Target position records:

——————————

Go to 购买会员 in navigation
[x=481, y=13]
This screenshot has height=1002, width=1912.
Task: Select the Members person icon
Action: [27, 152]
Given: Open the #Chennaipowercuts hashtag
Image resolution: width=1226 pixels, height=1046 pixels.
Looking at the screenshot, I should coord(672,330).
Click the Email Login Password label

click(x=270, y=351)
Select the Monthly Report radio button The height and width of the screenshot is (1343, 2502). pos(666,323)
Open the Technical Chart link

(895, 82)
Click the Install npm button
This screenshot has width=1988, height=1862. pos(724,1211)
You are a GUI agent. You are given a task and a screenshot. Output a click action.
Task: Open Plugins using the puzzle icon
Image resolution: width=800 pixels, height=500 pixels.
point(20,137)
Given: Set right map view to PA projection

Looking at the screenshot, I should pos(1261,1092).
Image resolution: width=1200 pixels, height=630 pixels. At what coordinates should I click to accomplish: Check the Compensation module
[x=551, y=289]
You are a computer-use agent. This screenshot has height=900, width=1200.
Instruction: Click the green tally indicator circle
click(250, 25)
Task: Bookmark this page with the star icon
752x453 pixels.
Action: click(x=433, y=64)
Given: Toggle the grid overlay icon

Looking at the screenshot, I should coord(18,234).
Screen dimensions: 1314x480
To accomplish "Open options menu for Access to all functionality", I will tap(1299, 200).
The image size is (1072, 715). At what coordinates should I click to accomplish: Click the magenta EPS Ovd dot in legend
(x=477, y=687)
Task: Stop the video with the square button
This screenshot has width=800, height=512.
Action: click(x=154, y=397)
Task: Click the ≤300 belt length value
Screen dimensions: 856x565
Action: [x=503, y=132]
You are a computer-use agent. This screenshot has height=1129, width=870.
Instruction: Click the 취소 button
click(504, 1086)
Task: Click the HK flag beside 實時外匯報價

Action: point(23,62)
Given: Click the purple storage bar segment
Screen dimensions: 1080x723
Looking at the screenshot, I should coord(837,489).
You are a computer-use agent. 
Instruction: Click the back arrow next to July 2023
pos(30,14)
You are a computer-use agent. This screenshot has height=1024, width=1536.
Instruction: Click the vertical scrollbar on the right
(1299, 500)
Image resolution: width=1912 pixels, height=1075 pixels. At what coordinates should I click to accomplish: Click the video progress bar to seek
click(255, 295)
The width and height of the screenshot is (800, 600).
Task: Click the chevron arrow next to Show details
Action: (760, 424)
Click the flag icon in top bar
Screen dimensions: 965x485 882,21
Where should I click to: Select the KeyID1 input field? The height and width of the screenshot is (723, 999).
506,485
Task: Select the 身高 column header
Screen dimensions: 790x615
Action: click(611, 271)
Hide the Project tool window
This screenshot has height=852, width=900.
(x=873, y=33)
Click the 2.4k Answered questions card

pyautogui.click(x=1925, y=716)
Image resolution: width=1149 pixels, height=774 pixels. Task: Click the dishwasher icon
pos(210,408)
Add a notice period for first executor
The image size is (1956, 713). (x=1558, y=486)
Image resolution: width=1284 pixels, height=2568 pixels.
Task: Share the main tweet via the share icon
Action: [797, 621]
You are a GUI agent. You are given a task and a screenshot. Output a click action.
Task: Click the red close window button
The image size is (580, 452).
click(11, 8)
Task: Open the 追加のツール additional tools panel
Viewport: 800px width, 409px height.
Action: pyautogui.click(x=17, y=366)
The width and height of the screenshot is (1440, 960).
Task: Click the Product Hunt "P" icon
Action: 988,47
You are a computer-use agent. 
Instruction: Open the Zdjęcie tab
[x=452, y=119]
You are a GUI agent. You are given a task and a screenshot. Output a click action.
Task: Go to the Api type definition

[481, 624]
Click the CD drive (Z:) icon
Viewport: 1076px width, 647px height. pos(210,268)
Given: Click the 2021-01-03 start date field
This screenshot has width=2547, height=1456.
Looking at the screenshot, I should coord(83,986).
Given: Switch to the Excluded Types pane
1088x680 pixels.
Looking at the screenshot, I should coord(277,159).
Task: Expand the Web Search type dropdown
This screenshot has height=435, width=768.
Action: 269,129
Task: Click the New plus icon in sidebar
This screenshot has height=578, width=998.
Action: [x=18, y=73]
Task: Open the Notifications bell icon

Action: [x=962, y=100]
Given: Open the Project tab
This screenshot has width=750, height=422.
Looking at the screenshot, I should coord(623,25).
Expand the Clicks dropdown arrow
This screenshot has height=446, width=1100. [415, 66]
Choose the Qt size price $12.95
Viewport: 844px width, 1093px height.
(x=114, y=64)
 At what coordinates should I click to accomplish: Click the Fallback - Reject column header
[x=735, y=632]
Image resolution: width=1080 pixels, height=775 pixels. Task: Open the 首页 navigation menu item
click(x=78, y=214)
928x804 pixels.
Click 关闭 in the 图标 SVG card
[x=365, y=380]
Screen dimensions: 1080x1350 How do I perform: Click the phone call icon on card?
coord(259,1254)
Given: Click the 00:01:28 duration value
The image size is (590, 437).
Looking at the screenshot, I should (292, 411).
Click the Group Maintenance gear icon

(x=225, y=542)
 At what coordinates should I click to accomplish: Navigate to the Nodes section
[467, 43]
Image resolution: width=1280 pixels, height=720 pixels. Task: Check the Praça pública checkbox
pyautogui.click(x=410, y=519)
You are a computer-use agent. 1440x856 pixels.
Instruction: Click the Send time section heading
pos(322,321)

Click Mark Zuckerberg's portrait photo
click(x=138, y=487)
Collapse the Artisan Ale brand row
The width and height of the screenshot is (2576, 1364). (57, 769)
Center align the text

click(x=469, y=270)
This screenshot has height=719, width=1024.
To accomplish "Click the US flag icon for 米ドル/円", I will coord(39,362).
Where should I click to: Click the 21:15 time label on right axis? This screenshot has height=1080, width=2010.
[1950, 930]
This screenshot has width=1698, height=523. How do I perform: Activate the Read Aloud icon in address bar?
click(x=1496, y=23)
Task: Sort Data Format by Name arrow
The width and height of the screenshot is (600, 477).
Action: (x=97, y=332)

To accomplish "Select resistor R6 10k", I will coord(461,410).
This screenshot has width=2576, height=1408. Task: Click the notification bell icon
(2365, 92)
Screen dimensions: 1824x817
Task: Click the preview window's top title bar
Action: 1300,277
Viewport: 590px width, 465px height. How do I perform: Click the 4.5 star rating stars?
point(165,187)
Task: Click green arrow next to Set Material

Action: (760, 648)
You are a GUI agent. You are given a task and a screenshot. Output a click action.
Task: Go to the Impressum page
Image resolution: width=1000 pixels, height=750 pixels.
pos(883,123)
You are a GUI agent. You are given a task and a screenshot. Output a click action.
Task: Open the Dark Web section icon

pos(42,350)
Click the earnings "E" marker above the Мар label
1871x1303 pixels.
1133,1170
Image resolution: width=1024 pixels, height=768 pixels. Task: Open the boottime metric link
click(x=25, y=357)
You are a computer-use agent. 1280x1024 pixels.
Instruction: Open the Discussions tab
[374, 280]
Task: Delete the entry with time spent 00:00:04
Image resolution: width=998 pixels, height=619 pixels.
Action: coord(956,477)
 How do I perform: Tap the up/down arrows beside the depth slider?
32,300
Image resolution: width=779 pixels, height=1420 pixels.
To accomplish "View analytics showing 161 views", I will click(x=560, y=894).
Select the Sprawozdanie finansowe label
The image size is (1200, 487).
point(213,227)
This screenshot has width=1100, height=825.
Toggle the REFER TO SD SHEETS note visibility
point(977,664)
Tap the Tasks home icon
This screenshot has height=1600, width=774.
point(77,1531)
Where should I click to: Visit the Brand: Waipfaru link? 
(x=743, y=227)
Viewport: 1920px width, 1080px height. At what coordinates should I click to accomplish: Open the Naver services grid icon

——————————

WHAT YOU WILL DO
Turn the records above, from the first line through the line containing "click(250, 25)", into a JSON list of strings with one string per line. Leave out blank lines.

THE RESPONSE
[
  "Go to 购买会员 in navigation",
  "[x=481, y=13]",
  "This screenshot has height=1002, width=1912.",
  "Task: Select the Members person icon",
  "Action: [27, 152]",
  "Given: Open the #Chennaipowercuts hashtag",
  "Image resolution: width=1226 pixels, height=1046 pixels.",
  "Looking at the screenshot, I should coord(672,330).",
  "Click the Email Login Password label",
  "click(x=270, y=351)",
  "Select the Monthly Report radio button The height and width of the screenshot is (1343, 2502). pos(666,323)",
  "Open the Technical Chart link",
  "(895, 82)",
  "Click the Install npm button",
  "This screenshot has width=1988, height=1862. pos(724,1211)",
  "You are a GUI agent. You are given a task and a screenshot. Output a click action.",
  "Task: Open Plugins using the puzzle icon",
  "Image resolution: width=800 pixels, height=500 pixels.",
  "point(20,137)",
  "Given: Set right map view to PA projection",
  "Looking at the screenshot, I should pos(1261,1092).",
  "Image resolution: width=1200 pixels, height=630 pixels. At what coordinates should I click to accomplish: Check the Compensation module",
  "[x=551, y=289]",
  "You are a computer-use agent. This screenshot has height=900, width=1200.",
  "Instruction: Click the green tally indicator circle",
  "click(250, 25)"
]